Cuando la propaganda ha de hacer frente a un problema real, lo principal es identificar qué acción puede hacerse al respecto que contribuya a acaparar recursos, después hay que crear la necesidad de esa acción. Si hay, por ejemplo, un grave problema de despilfarro de agua y resulta rentable la construcción de nuevas infraestructuras de abastecimiento, lo razonable es crear la sensación de que hay gran necesidad del líquido elemento (para lo que incluso puede aumentarse momentáneamente el despilfarro o la mala gestión). La acción, según se lleva a cabo, vendrá así a calmar la inquietud creada. Los ejemplos son abundantes: si hay un problema de contaminación por el creciente número de automóviles, y siendo beneficiosa la venta creciente de los mismos, la Inspección Técnica de Vehículos y los incentivos fiscales a la renovación del parque automovilístico permitirán anunciar la futura disminución de las emisiones por vehículo; el plan europeo de autobuses con ``contaminación cero'' (movidos con motores de hidrógeno o gas natural) es el `último grito' de esta estrategia. En ambos ejemplos, la ciudadanía puede constatar que las luces de alarma en su percepción parcelaria se apagan y, por consiguiente, disminuir su ansiedad, pues en general no puede conocer si el despilfarro total de agua o la emisión total de contaminantes han disminuido o aumentado.

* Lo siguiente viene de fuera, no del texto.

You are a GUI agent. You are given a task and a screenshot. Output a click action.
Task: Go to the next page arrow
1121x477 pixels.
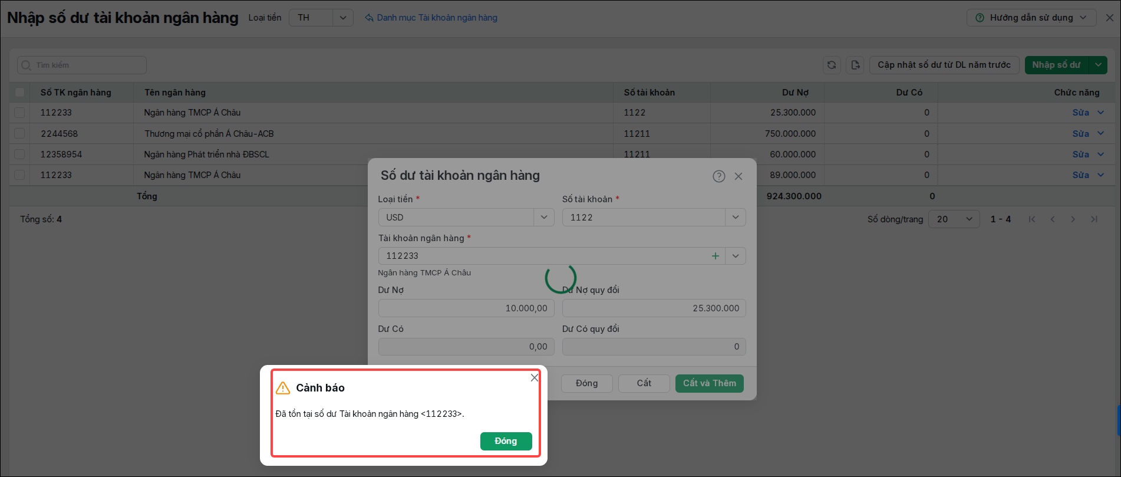click(1073, 219)
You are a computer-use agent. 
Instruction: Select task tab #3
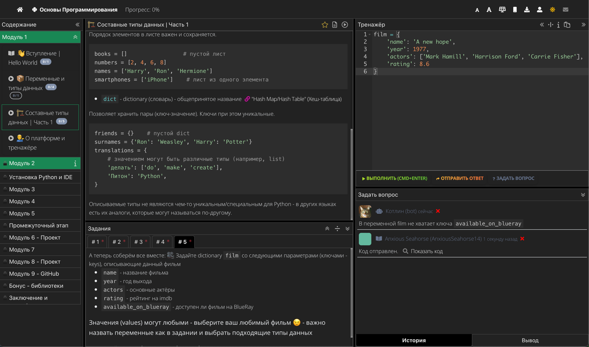(140, 242)
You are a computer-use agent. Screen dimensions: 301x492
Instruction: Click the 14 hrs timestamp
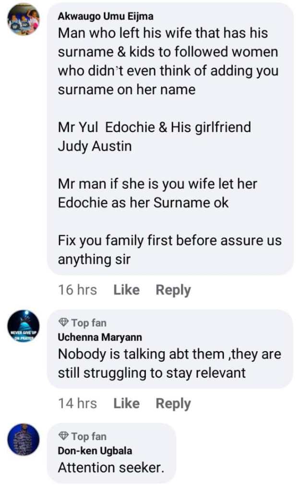[77, 404]
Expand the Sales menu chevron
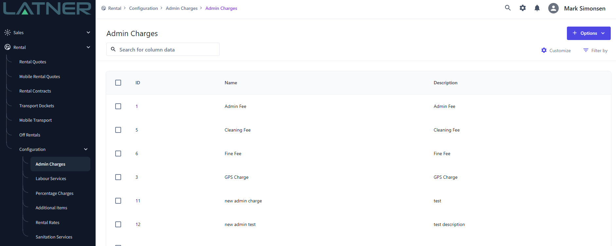The image size is (616, 246). point(88,32)
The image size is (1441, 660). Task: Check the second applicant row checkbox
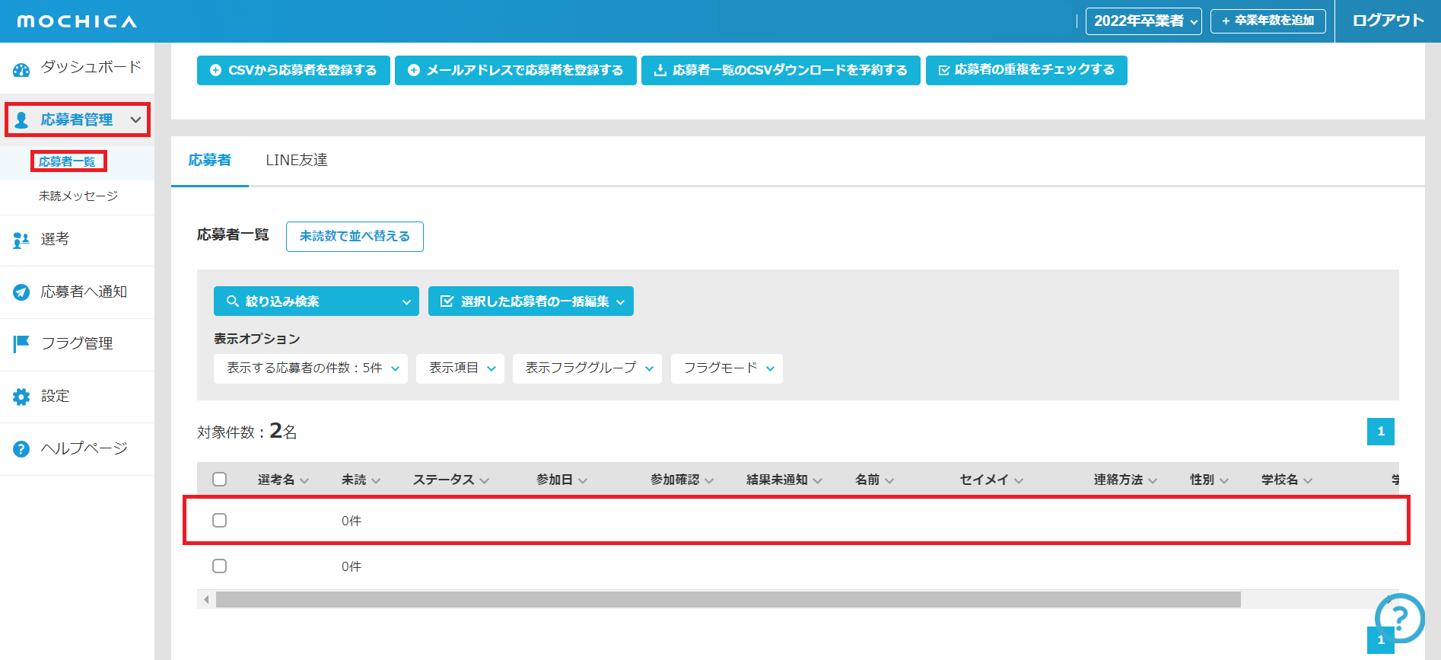pos(220,566)
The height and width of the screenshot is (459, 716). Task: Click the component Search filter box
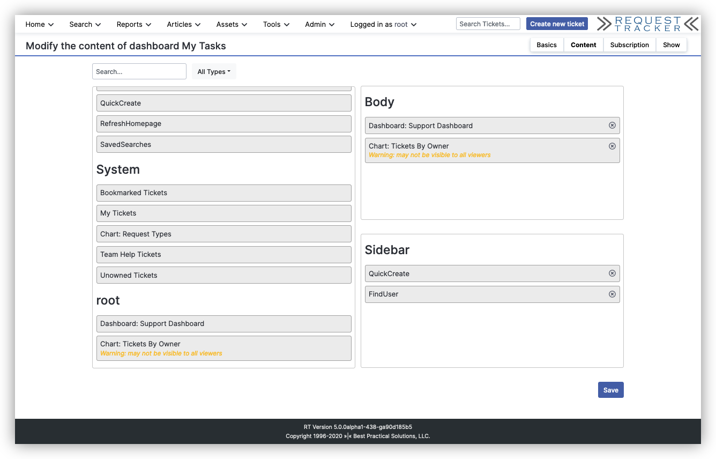click(x=139, y=71)
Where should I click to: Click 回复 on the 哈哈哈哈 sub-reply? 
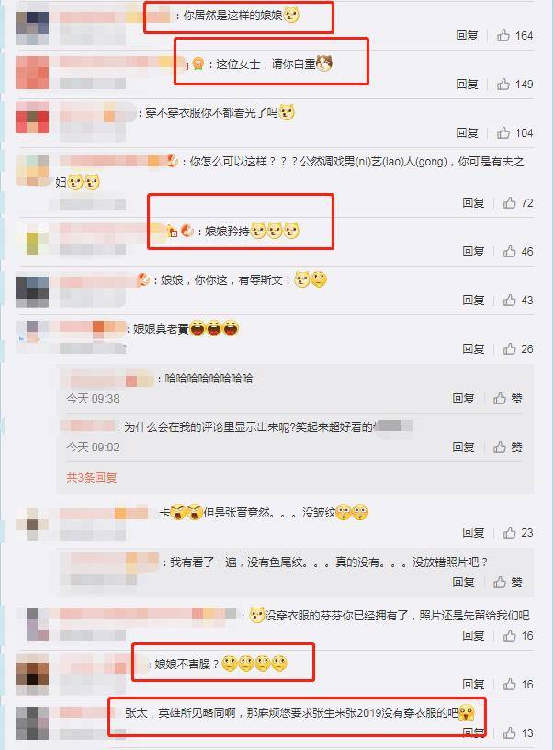[x=463, y=399]
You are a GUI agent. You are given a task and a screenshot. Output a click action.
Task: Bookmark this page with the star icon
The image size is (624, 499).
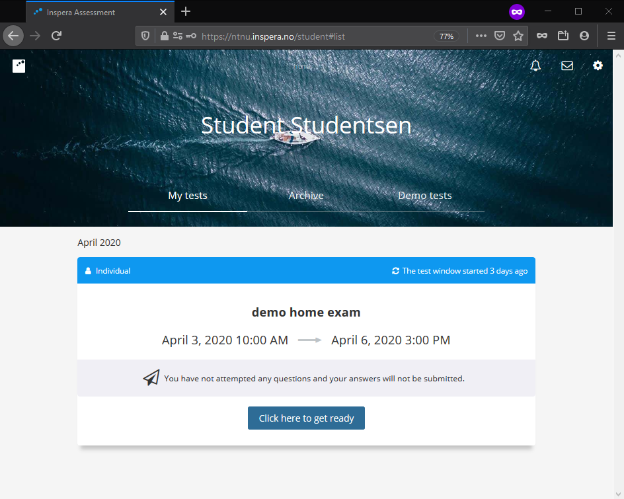(518, 36)
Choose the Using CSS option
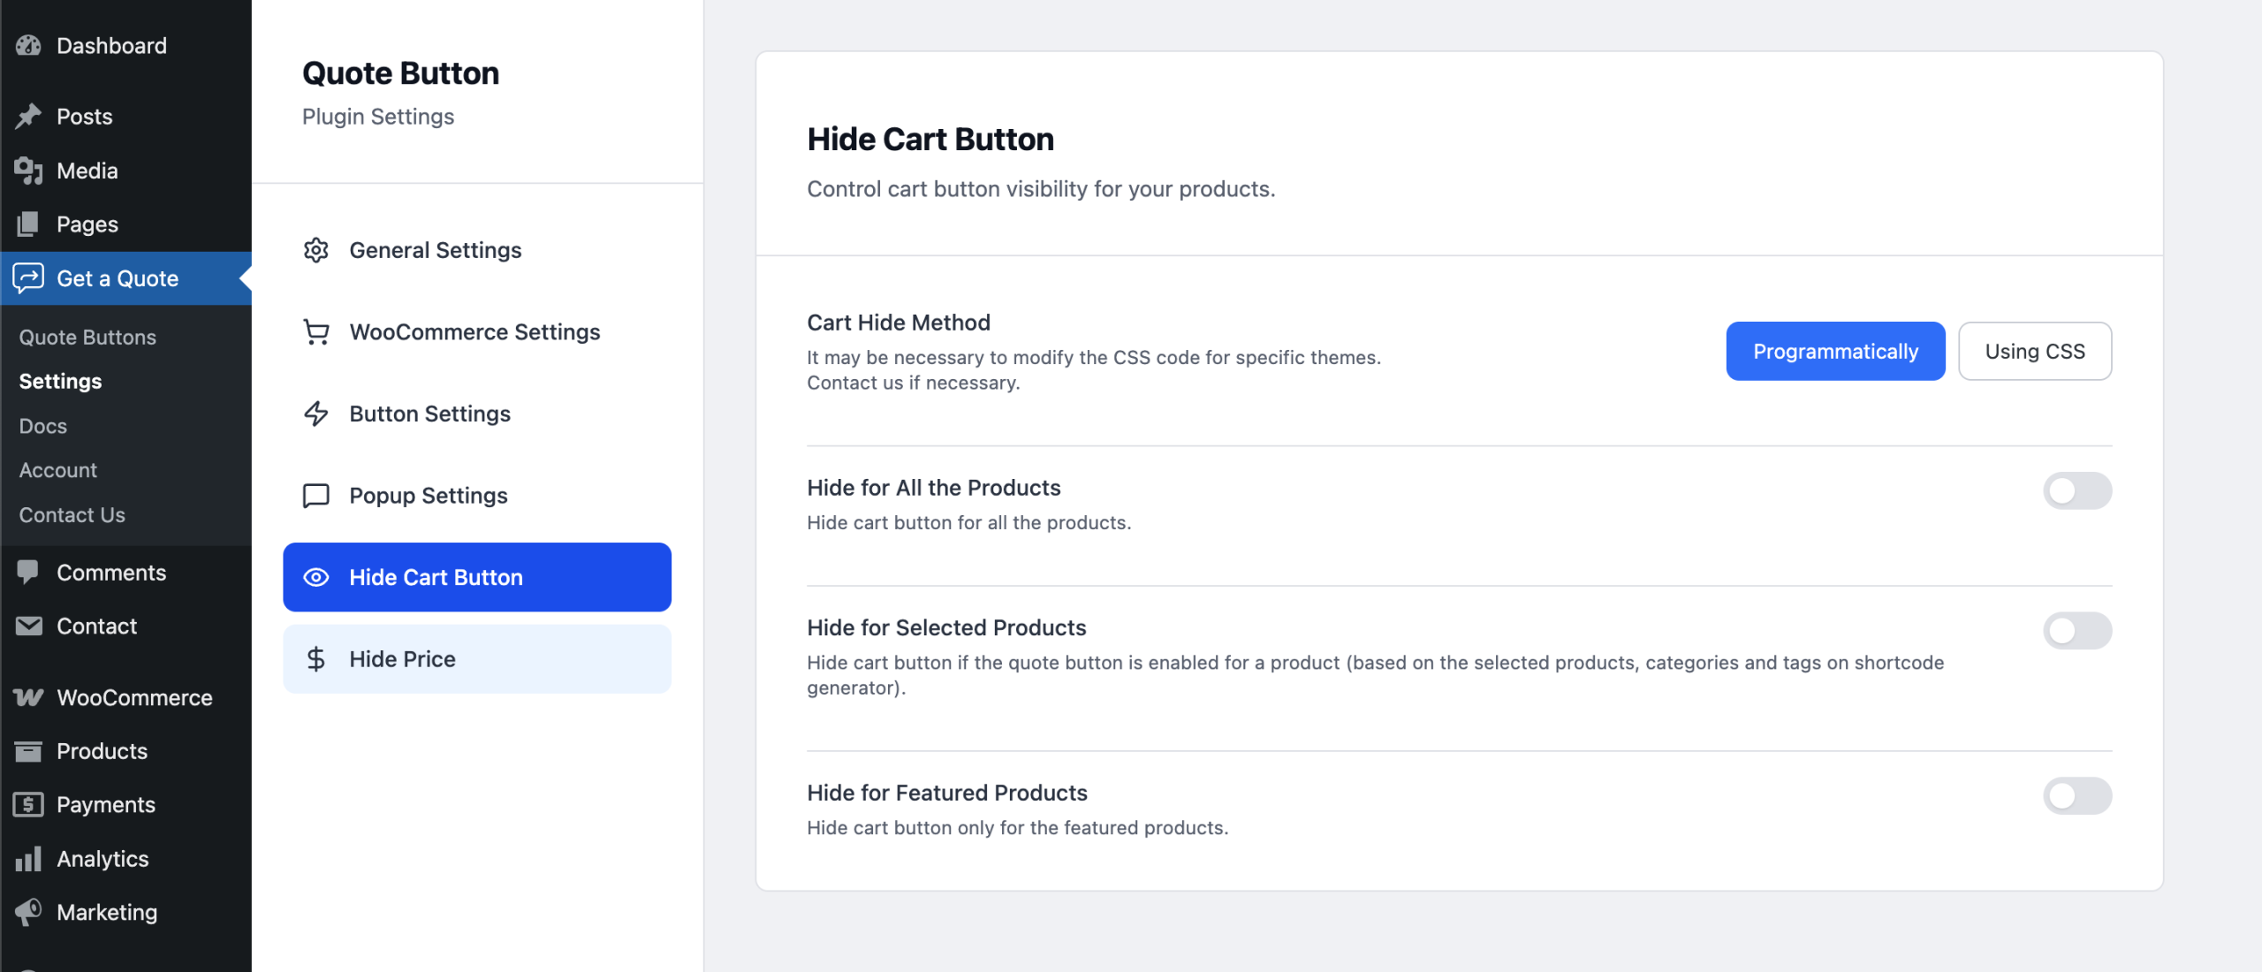The height and width of the screenshot is (972, 2262). click(2034, 352)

Esta lógica puede ser útil incluso cuando se cuenta con un `proyecto de negocio' para el que no hay problema o necesidad previos. Juan Borges me comentaba recientemente como la construcción de la primera planta cementera venezolana a principios del XX vino puntualmente acompañada de la prohibición gubernativa de las construcciones con ``materiales solubles en agua''. Así, las formas tradicionales de construcción a base de bahareque o tapia de tierra cruda, que habían hasta entonces resuelto las necesidades de alojamiento, fueron literalmente proscritas a favor del uso del cemento. En el negocio de carreteras esta estrategia es habitual: basta con dejar de mantener una carretera, descuidar su señalización y no mejorarla de forma proporcionada al crecimiento real de su carga de tráfico, como para que al cabo de pocos años la necesidad de una autopista sea sentida por la mayoría de la población.

En este rubro, la cada vez más frecuente aparición de `productos ecológicos', que aumentan el consumo global de recursos a la vez que resuelven un problema parcial, permite afirmar que ``quizás el mayor enemigo del entorno sea la industria del medio ambiente''.